Java Persistence Performance: index

Showing posts with label index. Show all posts

Monday, June 10, 2013

Cool performance features of EclipseLink 2.5

The main goal of the EclipseLink 2.5 release was the support of the JPA 2.1 specification, as EclipseLink 2.5 was the reference implementation for JPA 2.1. For a list of JPA 2.1 features look here, or here.

Most of the features that went into the release were to support JPA 2.1 features, so there was not a lot of development time for other features. However, I was still able to sneak in a few cool new performance features. The features are not well documented yet, so I thought I would outline them here.

Indexing Foreign Keys

The first feature is auto indexing of foreign keys. Most people incorrectly assume that databases index foreign keys by default. Well, they don't. Primary keys are auto indexed, but foreign keys are not. This means any query based on the foreign key will be doing full table scans. This is any OneToMany, ManyToMany or ElementCollection relationship, as well as many OneToOne relationships, and most queries on any relationship involving joins or object comparisons. This can be a major perform issue, and you should always index your foreign keys fields.

EclipseLink 2.5 makes indexing foreign key fields easy with a new persistence unit property:

"eclipselink.ddl-generation.index-foreign-keys"="true"

This will have EclipseLink create an index for all mapped foreign keys if EclipseLink is used to generate the persistence unit's DDL. Note that DDL generation is now standard in JPA 2.1, so to enable DDL generation in EclipseLink 2.5 you can now use:

"javax.persistence.schema-generation.database.action"="create"

EclipseLink 2.5 and JPA 2.1 also support several new DDL generation features, including allowing user scripts to be executed. See, DDL generation for more information.

Query Cache Invalidation

EclipseLink has always supported a query cache. Unlike the object cache, the query cache is not enabled by default, but must be enabled through the query hint "eclipselink.query-results-cache". The main issue with the query cache, is that the results of queries can change when objects are modified, so the query cache could become out of date. Previously the query cache did support time-to-live and daily invalidation through the query hint "eclipselink.query-results-cache.expiry", but would not be kept in synch with changes as they were made.

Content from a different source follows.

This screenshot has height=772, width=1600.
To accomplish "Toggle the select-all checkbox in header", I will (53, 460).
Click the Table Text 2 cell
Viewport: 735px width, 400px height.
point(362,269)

In EclipseLink 2.5 automatic invalidation of the query cache was added. So if you had a query "Select e from Employee e" and had enabled query caching, every execution of this query would hit the cache and avoid accessing the database. Then if you inserted a new Employee, in EclipseLink 2.5 the query cache for all queries for Employee will automatically get invalidated. The next query will access the database, and get the correct result, and update the cache so all subsequent queries will once again obtain cache hits. Since the query cache is now kept in synch, the new persistence unit property "eclipselink.cache.query-results"="true" was added to enable the query cache on all named queries. If, for some reason, you want to allow stale data in your query cache, you can disable invalidation using the QueryResultsCachePolicy.setInvalidateOnChange() API.

Query cache invalidation is also integrated with cache coordination, so even if you modify an Employee on another server in your cluster, the query cache will still be invalidated. The query cache invalidation is also integrated with EclipseLink's support for Oracle Database Change Notification. If you have other applications accessing your database, you can keep the EclipseLink cache in synch with an Oracle database using the persistence unit property "eclipselink.cache.database-event-listener"="DCN". This support was added in EclipseLink 2.4, but in EclipseLink 2.5 it will also invalidate the query cache.

Tuners

EclipseLink 2.5 added an API to make it easier to provide tuning configuration for a persistence unit. The SessionTuner API allows a set of tuning properties to be configured in one place, and provides deployment time access to the EclipseLink Session and persistence unit properties. This makes it easy to have a development, debug, and production configuration of your persistence unit, or provide different configurations for different hardware. The SessionTuner is set through the persistence unit property "eclipselink.tuning".

Concurrent Processing

The most interesting performance feature provided in EclipseLink 2.5 is still in a somewhat experimental stage. The feature allows for a session to make use of concurrent processing.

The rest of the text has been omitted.